Por Bappa Majumdar NOVA DÉLHI (Reuters) - O governo indiano vai tentar passar nesta quinta-feira uma nova lei no Parlamento que permitirá à polícia prender suspeitos por até 180 dias, uma medida vista como uma tentativa de acalmar a opinião pública após os ataques em Mumbai.

Mas o governo, liderado pelo Partido do Congresso e que se vê diante de uma eleição em maio, pode enfrentar problemas por ter apresentado o projeto com um texto parecido ao de uma lei antiga que ele mesmo condenou anteriormente.

A lei foi proposta em meio à revolta geral, ainda pouco contida, com os ataques do mês passado em Mumbai.

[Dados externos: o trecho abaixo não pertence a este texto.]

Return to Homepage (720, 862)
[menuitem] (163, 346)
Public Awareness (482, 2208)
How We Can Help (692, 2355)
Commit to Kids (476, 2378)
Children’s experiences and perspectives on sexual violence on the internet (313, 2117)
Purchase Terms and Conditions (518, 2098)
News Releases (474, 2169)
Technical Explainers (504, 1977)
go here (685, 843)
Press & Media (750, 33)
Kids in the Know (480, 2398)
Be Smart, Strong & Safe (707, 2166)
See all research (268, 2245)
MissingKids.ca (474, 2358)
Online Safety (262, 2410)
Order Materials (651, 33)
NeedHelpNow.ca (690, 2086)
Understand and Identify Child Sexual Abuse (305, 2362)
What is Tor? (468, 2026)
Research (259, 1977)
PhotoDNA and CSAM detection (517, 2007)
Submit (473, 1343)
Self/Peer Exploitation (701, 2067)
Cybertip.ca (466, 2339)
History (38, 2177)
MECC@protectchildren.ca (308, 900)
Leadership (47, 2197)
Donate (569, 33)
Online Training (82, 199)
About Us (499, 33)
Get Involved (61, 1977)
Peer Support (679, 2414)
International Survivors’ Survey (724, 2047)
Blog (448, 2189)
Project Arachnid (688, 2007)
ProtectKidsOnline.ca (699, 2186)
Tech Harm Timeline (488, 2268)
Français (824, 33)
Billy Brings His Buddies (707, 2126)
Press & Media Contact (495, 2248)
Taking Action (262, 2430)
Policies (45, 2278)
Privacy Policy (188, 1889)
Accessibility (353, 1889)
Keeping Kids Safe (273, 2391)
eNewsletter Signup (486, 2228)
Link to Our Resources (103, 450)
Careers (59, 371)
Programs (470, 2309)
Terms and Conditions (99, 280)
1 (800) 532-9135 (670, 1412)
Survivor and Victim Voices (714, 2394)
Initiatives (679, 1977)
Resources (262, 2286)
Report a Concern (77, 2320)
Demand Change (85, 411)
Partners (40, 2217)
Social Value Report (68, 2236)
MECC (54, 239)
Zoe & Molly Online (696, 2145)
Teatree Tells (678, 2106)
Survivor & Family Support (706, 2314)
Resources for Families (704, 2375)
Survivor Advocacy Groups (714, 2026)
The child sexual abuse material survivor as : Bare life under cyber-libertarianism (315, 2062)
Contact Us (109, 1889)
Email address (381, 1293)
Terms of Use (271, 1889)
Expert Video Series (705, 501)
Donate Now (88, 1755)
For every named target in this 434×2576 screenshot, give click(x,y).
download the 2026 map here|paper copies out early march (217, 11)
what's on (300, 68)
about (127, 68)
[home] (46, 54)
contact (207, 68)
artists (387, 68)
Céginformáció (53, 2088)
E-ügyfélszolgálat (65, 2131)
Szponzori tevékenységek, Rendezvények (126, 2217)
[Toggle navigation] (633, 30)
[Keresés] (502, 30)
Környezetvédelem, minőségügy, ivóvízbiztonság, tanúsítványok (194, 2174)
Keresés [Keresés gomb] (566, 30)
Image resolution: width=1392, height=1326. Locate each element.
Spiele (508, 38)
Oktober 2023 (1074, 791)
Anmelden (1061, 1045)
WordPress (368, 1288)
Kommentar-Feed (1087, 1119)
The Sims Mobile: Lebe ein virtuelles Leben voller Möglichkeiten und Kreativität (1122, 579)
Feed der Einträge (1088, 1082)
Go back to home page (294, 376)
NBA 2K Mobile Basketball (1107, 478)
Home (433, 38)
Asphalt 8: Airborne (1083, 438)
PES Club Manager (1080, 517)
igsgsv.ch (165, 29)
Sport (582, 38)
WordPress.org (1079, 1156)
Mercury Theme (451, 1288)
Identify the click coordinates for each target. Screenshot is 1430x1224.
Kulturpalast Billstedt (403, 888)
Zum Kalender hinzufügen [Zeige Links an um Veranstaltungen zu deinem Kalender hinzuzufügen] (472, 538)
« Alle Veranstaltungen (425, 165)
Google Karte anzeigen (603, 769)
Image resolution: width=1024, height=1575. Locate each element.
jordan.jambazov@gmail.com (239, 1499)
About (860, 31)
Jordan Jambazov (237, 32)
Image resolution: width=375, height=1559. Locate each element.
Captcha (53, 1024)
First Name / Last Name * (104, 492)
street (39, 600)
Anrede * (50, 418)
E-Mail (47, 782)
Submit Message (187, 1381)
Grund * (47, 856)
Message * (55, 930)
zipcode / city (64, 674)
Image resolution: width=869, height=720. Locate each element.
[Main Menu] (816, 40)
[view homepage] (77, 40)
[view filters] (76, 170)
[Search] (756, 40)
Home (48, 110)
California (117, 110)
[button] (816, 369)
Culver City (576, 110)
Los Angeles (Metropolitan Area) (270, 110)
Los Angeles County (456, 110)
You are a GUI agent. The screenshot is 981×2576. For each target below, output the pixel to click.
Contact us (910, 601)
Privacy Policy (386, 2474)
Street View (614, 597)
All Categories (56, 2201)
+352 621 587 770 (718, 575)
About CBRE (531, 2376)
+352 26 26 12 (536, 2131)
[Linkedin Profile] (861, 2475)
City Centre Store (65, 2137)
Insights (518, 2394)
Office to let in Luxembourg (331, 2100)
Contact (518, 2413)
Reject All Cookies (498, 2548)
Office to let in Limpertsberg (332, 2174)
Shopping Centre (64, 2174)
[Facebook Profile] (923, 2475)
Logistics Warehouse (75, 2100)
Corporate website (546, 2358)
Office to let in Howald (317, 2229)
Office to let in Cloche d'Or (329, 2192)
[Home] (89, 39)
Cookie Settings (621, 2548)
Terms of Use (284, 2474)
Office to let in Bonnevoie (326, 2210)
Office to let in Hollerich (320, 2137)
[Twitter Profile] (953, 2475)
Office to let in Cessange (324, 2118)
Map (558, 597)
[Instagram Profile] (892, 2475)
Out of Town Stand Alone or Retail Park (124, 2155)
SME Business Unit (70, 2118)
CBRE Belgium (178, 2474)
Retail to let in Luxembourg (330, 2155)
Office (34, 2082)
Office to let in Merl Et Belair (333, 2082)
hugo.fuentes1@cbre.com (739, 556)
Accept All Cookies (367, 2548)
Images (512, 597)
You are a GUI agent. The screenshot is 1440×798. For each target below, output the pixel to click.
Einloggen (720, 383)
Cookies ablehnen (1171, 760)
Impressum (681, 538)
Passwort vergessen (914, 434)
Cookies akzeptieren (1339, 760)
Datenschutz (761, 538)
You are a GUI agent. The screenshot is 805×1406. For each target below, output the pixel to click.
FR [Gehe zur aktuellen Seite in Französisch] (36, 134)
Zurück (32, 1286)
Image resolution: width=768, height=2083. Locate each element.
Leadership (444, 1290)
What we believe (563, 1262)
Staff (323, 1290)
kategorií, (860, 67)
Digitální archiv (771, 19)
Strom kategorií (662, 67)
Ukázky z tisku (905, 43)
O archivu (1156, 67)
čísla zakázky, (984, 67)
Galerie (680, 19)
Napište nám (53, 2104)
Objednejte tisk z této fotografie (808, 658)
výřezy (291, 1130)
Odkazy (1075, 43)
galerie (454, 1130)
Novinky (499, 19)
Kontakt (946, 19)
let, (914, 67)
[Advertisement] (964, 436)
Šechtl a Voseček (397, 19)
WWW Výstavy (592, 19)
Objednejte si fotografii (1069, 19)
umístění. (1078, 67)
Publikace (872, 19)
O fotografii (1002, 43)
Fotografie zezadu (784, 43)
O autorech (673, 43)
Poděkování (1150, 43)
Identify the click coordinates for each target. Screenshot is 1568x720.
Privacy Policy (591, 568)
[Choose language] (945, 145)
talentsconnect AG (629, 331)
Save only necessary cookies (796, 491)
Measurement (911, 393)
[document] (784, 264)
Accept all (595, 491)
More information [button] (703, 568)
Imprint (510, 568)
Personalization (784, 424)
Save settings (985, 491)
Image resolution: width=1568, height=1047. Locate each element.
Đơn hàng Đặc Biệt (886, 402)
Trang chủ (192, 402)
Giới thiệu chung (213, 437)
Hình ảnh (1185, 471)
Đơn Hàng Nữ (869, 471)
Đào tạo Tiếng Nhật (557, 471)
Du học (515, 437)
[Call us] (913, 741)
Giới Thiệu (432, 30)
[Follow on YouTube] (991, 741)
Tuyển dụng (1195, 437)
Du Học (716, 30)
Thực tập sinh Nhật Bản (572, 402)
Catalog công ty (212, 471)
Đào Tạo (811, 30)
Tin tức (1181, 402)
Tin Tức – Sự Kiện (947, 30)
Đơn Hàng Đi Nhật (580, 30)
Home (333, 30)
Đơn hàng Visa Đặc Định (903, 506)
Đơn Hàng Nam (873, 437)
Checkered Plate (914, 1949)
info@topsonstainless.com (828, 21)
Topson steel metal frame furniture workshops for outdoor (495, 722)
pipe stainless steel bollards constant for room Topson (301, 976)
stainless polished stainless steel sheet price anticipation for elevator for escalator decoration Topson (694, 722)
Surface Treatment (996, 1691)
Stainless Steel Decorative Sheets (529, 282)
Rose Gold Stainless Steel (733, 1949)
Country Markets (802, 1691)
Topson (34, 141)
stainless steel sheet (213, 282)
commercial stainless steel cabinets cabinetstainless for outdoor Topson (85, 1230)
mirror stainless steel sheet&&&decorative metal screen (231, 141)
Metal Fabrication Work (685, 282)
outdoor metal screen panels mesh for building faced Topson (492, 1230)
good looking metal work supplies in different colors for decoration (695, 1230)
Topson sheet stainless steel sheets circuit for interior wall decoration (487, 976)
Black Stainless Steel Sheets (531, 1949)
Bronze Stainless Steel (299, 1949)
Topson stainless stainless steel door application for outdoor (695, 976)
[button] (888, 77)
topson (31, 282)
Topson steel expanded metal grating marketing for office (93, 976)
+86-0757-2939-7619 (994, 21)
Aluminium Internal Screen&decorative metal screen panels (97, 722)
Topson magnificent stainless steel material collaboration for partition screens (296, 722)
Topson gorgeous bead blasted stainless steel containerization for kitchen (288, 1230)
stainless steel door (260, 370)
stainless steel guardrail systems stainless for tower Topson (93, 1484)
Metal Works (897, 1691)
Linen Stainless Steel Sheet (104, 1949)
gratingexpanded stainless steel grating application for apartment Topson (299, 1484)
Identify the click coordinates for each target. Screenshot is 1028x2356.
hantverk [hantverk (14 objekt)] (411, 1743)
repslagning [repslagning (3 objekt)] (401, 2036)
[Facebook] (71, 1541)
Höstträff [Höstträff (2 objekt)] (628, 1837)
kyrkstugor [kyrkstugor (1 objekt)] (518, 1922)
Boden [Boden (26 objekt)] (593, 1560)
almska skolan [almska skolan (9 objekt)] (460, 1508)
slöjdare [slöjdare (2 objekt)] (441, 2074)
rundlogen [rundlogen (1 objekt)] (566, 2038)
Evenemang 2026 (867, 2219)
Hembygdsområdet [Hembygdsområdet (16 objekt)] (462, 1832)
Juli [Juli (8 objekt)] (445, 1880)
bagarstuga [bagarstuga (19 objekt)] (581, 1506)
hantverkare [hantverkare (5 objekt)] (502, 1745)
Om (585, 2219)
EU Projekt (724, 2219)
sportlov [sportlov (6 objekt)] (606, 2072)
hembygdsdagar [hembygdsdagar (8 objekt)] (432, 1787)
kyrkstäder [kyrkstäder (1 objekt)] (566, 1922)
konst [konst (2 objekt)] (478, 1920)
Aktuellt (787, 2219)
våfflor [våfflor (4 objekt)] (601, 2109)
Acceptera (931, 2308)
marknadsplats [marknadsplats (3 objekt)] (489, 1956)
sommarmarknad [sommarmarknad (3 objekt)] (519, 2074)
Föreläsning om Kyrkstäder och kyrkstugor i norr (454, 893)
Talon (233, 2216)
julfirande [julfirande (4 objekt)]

O atentado matou 179 pessoas e expôs as falhas na rede de inteligência e segurança da Índia, que causaram a renúncia do ministro de Segurança.

A Câmara baixa do Parlamento indiano aprovou unanimemente dois projetos de lei na quarta-feira. Um deles permite que a polícia mantenha suspeitos detidos por até 180 dias sem acusações, e o outro cria uma agência nacional de segurança semelhante ao FBI, dos Estados Unidos.

As duas leis precisam da aprovação dos membros da Câmara alta do Parlamento nesta quinta-feira, mas parlamentares disseram que o voto, aparentemente, será apenas uma formalidade.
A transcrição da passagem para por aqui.